部屋の中を見てグリムと夜月は口を大きく開け目を見張った。山のように積みあがる金貨や宝石、その他さまざまな高価なもの。あまりの異次元さに硬直してしまう。「ここにあるものは全部、家を出るときにとーちゃんが持たせてくれたんだ」目の前の金銀財宝を眺めてカリムが言う。「でも、寮の部屋に入りきらなくてなぁ。こうして物置に全部置かせてもらってるんだ」学園に入学して4年間寮暮らしをするだけなのに、大富豪の親はこんなものを持たせるのか。「物置じゃなくて、もはや宝物庫何だゾ!」グリムの言う通り、此処は財宝の宝物庫だ。「おお。難しい言葉知ってるな、グリム。偉いぞ!」


「え、このお宝の山の中でもオレが一番気に入ってるのが・・・・・・アレ? どこいった?」


「“アイツ”、たまに勝手に1人でいどうするんだよな」カリムはあちこち歩きまわってあるものを探す。「おーい、どこいった〜?」部屋の奥に入っていくカリムを見送り、グリムや夜月も各々に宝物庫を歩き回った。本物の金貨を目の前に身を固めてしまう。無造作に転がる大きな宝石たち。一体、何カットの宝石なのだろう。

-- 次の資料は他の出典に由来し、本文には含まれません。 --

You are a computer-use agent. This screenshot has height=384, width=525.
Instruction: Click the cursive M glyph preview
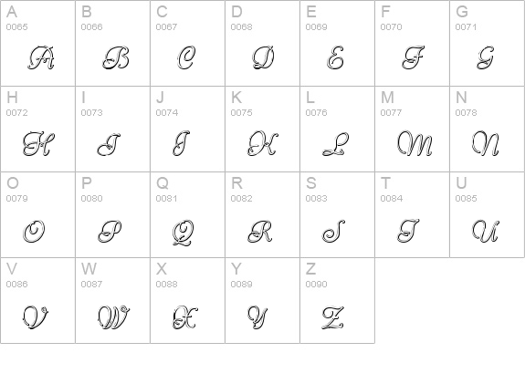point(415,143)
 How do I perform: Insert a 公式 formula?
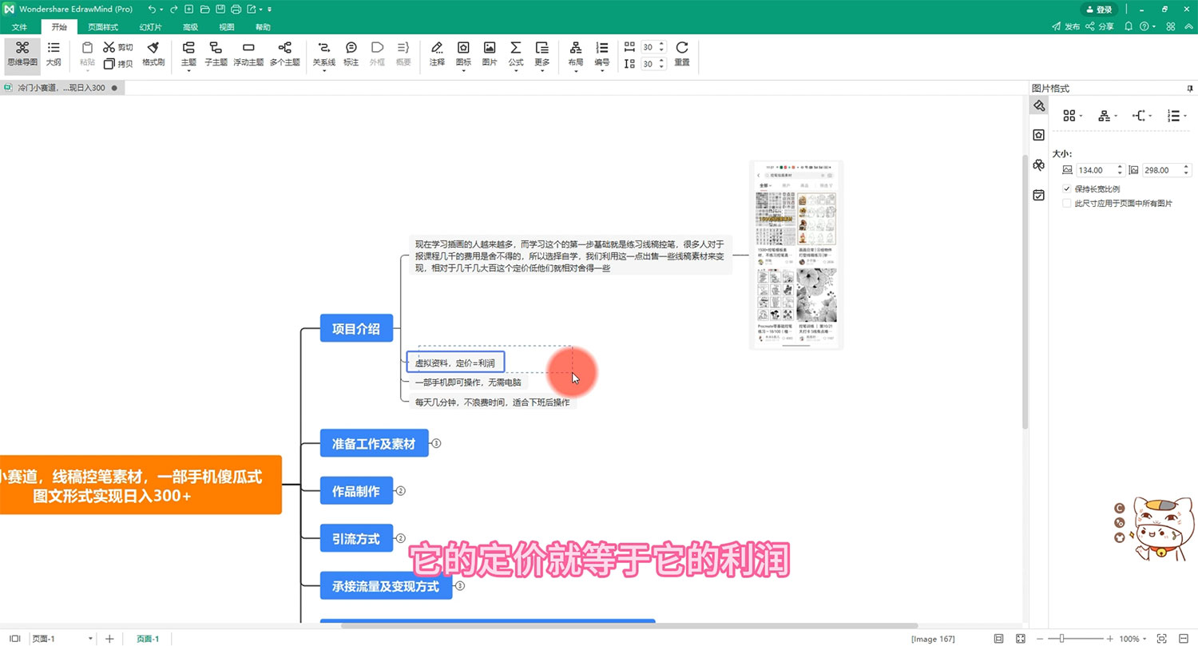[515, 54]
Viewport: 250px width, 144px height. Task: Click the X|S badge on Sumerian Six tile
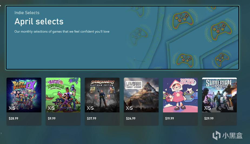(207, 108)
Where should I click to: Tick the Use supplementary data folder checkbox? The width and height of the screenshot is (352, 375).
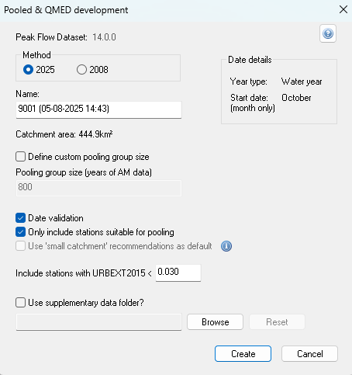coord(20,302)
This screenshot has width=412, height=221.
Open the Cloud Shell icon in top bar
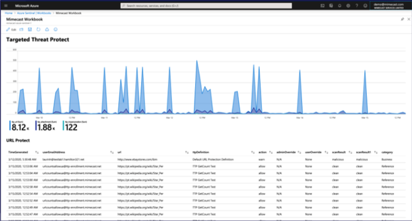323,6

「もー、しつこいな。なに・・・・・・ってほぎゃ〜〜〜!!」
「わっ、グリム!?」
「じ、絨毯が勝手に動いてる! ゴーストが憑りついた呪いの絨毯だゾ!!」


いきなりグリムが飛び込んできて驚く。グリムが指さす方を見れば、そこにはひとりでに動く絨毯がいた。「おっ、そこにいたのか。いつもの場所で丸まっててくれよ」聞きつけたカリムもやってきて、どうやらこれを探していたらしい。

「ソイツは一体何なんだゾ!?」若干まだ怯えるグリムはカリムに言う。「これは熱砂の国に伝わる伝説のお宝『魔法の絨』だ!」思っていた通り、魔法の絨毯らしい。お伽噺に出てくる絨毯そのものだ。「かつて砂漠の魔術師が使えた王が愛した空飛ぶ絨毯。コレはソノレプリカらしい。ウチに代々伝わる家宝なんだ」コクコクと絨毯は頷く。そのしぐさがなんだか可愛かった。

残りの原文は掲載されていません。